From the Krauses’ patio, during my visit, we looked out at dozens of tents and tarps, and at mounds of trash that were being stockpiled near the public restrooms. People were beginning to poke their heads out of tents.
One homeless woman, barefoot and in obvious mental distress, was caked in dirt. Another sat below the Krauses’ patio and bit into some pizza she fished out of the trash. A middle-aged man scratched himself as if he was under attack from bed bugs.
The Krauses have developed a habit of sitting low enough in their patio chairs to block their view of what’s just a few feet away. Instead, they look out on open water, with the Santa Monica Pier in the distance and the mountains wrapping an arm around Malibu. They can fool themselves into believing that Los Angeles has finally tackled its homelessness challenge, at least until they stand up, and L.A.’s greatest failure is spread out before them, as enduring as the pounding surf.
The Krauses’ condo is flush against the beach path, not far from the sand, and I told them there would be those who say that if you want to live that close to the beach, you ought to expect some company, for better and worse. Some readers, I told them, won’t have much pity for the poor people living in valuable beachfront property who don’t have the greatest view anymore.
Arthur, a financial planner and a Democrat, said his problem is not with the homeless people, but with elected officials who have the power to offer relief to both the housed and the unhoused, but have lost control.
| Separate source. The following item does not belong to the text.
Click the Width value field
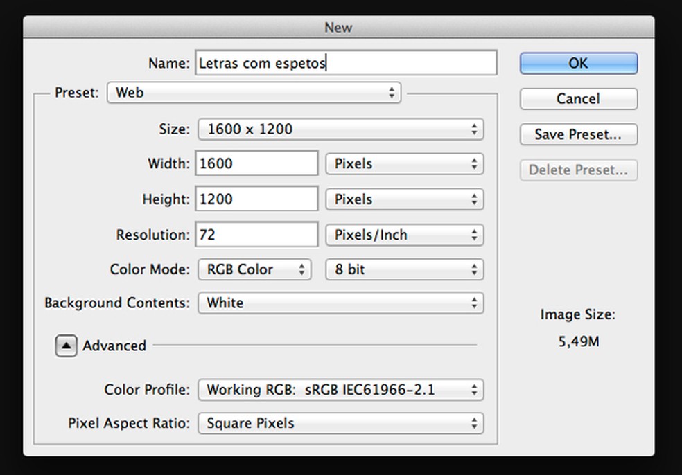 click(x=256, y=164)
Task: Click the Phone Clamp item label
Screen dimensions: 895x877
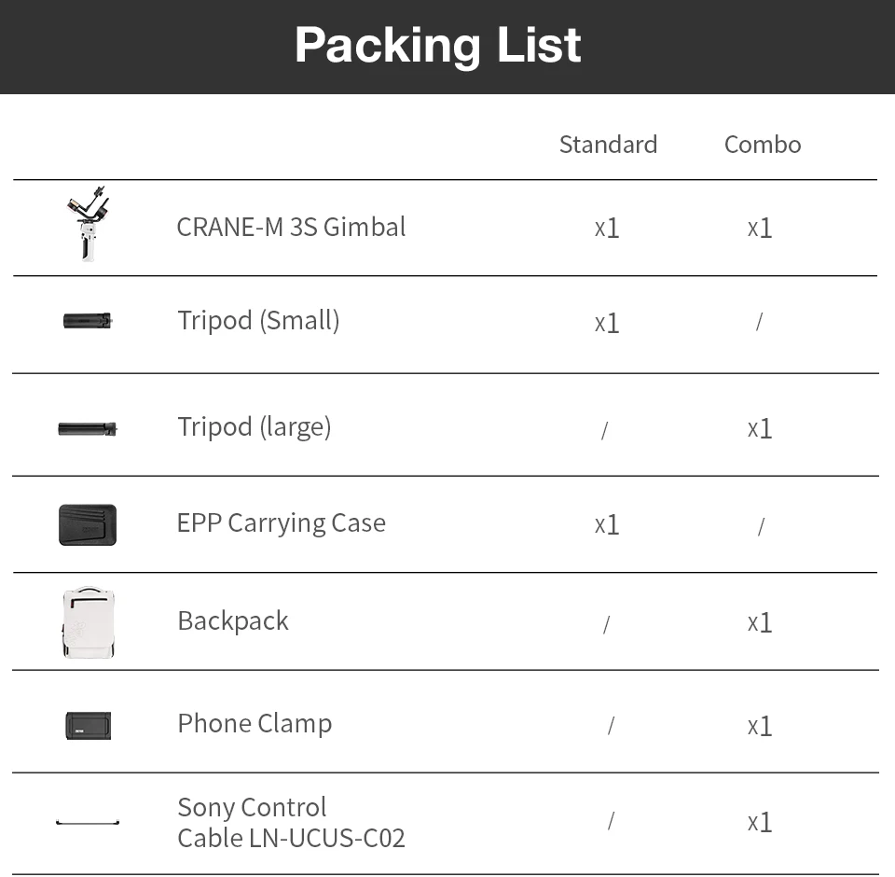Action: click(255, 723)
Every part of the city has people “who are for the homeless or against the homeless,” Arthur said, but there’s no consensus, or middle ground, or leadership.
“It’s gotten to the point where it’s not democracy anymore,” he said. “It’s anarchy.”
Does he have all the solutions? No. More housing, for sure, he said. But not at $500,000 per unit. What’s wrong with dormitory-style housing, he asked, at least transitionally, so more people can move indoors more quickly?
“We need to get all the people in one room and say, look, we have to come to some decisions … and figure out what are we going to do with the sick people, what are we going to do with the veterans. There are veterans sleeping outside the VA,” he said.
“You have to have a plan and you have to have markers. I don’t know what the markers are, but every month you need a report saying what progress has been made…. You have to keep score, and feet have to be held to the fire.”
Twice, the Krauses have listed their condo for sale but didn’t get any offers to their liking. Prices are depressed because of what’s happened to the neighborhood, Arthur said, and they’re not yet fully committed to leaving a place they fell in love with almost 20 years ago.
Maybe, with the right leadership, the neighborhood will be what it once was.
Maybe.
On Monday, I plan to ask Mike Bonin what that leadership might look like.